Brady and his New England Patriots will take on the St Louis Rams at Wembley on Sunday, and for Brady it is a second opportunity to help sell the game here after playing in the 35-7 rout of Tampa Bay in 2009.
The 35-year-old Brady is as close to a David Beckham-like figure as the NFL gets, given his film star looks, his supermodel girlfriend, and his long record of success in 11 years as the Patriots' starting quarterback.
If anyone can sell it to the British, Brady is the man, as long as he can avoid getting tangled up in the different meanings of the word 'football'.
"I hope the fans in England really enjoy the game," he said. "We certainly do in America. Hopefully the fans in England will root for New England too - hopefully that makes the most logical sense.
"But I know how much they love soccer and I don't think anything is going to get in the way of their rooting interest in a football team...or a soccer team...or whatever you want to call it.
"I get confused."
The NFL has hosted a regular-season game at Wembley each year since 2007, and next year there will be two.
The games have gone a long way to help grow the popularity of the sport, leading to increasing television audiences, merchandising and participation.
But there is still a long way to go, as the Rams quarterback Sam Bradford found when he met local children near the team's base at Arsenal's training ground.

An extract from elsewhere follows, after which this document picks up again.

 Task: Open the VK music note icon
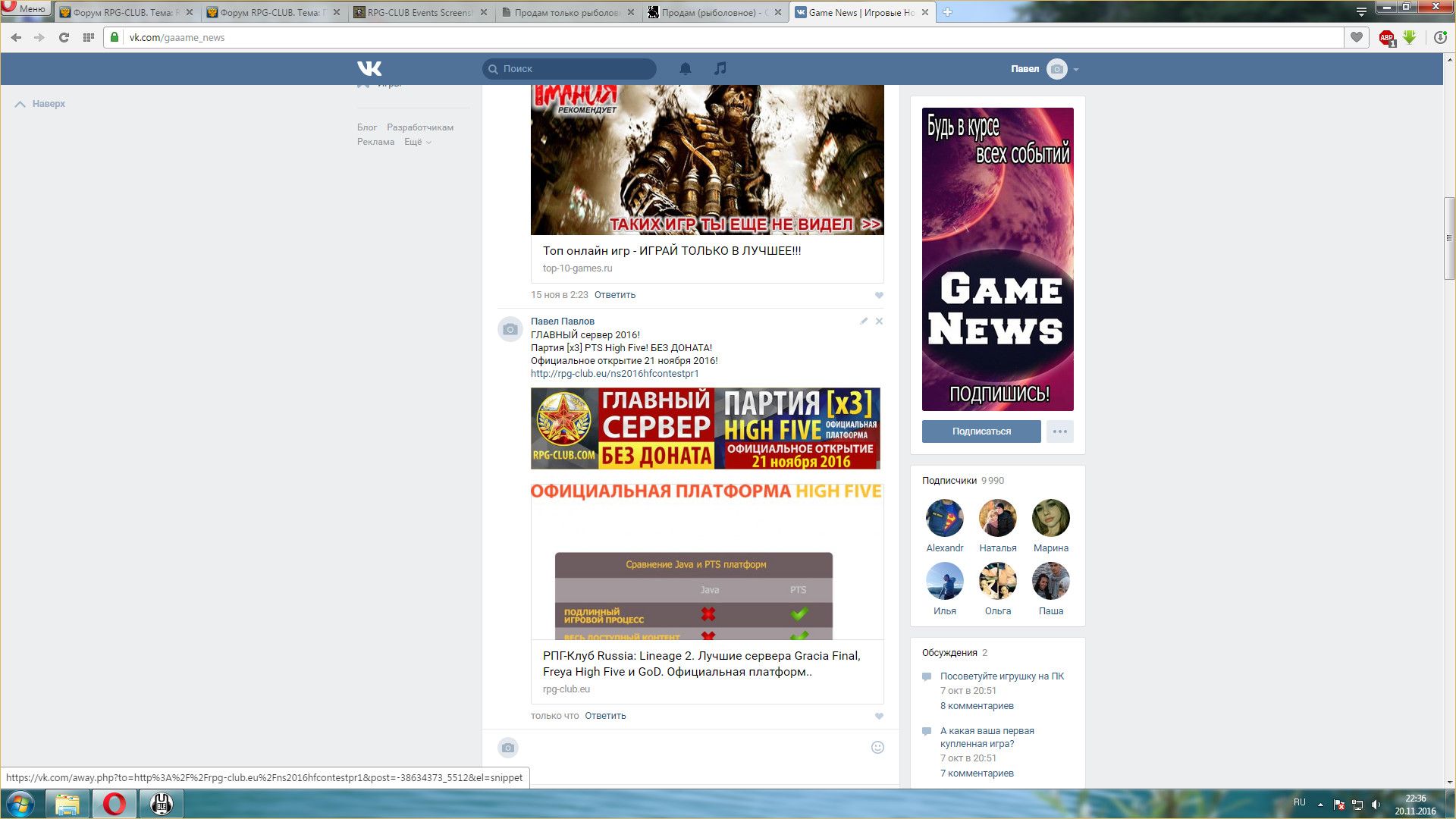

"There's very little awareness as to what American football is and it was surprising just how little they knew about our game," the 24-year-old said.

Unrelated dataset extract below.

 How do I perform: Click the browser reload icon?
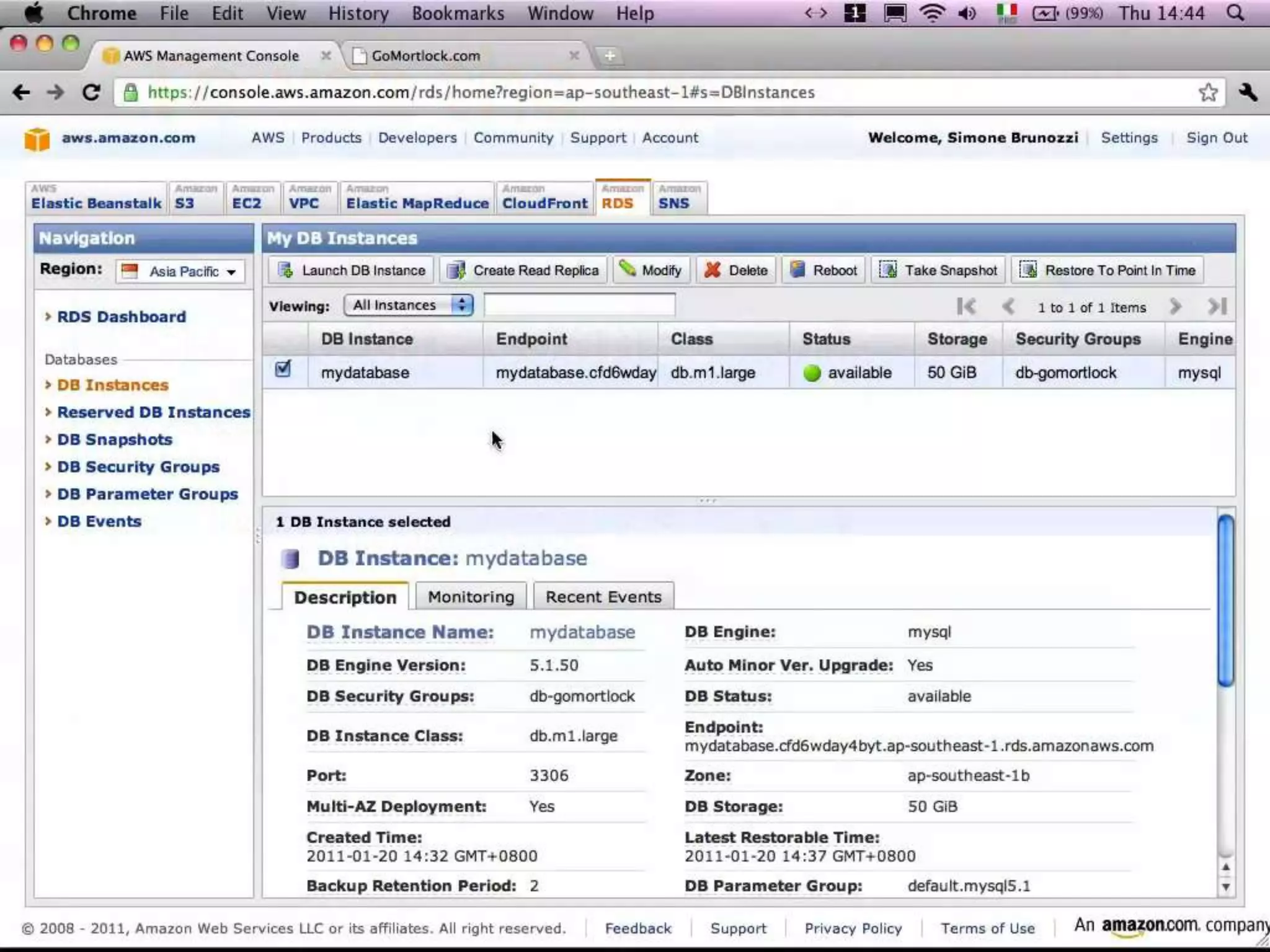point(92,93)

"I think it's one of the great opportunities for the NFL to come over here. These kids aren't exposed much to football so if we want to grow our game we're going to have to do things like this.
"Some of the kids, it was the first time they'd ever seen an American football."
While the Rams have already arrived in London, choosing to have a full week of preparations in which to get acclimatised, the Patriots remain home in Massachusetts, due to arrive on Friday.
For them it is strictly a business trip.
"It was a great experience last time," Brady said. "The fans were loud, they were screaming the whole game and it seemed like we had fantastic support.
"We had the opportunity to practice at a famous cricket stadium (The Oval) and all the experiences were memorable, but for us the best part was to go there and win.
"As much fun as it can be, you still have to do your job. There are chances to go to London sightseeing but that's not for this trip."
Ever since the NFL's first Wembley game, there has been discussion about whether it can one day lead to a team being based here permanently.
But even as the league prepares to expand to two Wembley games next season, nobody is ready to answer that question yet.
"We're excited about the opportunity to play in London," Patriots coach Bill Belichick said. "But as far as the rest goes, that question is for somebody that knows a lot more about the world and league affairs than I do."